■ **Requirement**
Collect from the data below each line with "Printing".

■ **Listed entries**
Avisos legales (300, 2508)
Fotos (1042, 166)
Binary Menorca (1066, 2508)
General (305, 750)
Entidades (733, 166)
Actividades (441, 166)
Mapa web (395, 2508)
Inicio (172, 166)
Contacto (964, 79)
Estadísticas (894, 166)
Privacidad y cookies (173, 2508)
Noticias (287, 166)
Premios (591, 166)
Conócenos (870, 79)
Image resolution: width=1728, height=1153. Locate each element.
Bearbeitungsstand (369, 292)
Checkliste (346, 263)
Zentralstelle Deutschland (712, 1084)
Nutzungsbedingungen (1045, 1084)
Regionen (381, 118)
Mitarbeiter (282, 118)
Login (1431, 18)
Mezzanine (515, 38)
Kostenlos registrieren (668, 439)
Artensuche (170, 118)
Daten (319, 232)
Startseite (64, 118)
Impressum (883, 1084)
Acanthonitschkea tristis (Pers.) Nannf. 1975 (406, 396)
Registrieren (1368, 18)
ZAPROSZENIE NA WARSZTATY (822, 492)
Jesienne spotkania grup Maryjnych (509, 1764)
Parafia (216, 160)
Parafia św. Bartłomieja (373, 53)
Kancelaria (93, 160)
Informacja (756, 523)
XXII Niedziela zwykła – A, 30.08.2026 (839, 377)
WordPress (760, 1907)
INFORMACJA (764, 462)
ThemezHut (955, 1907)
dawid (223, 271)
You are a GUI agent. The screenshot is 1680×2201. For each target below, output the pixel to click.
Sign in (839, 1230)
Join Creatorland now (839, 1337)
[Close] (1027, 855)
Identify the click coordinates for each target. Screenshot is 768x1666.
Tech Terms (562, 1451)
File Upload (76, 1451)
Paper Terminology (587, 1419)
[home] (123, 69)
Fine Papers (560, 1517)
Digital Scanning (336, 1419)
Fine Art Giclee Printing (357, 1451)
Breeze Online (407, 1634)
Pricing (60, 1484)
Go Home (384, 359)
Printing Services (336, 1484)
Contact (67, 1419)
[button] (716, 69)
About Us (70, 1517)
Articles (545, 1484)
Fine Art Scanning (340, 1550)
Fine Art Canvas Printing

■ **Answer for the task**
Fine Art Giclee Printing (357, 1451)
Printing Services (336, 1484)
Fine Art Canvas Printing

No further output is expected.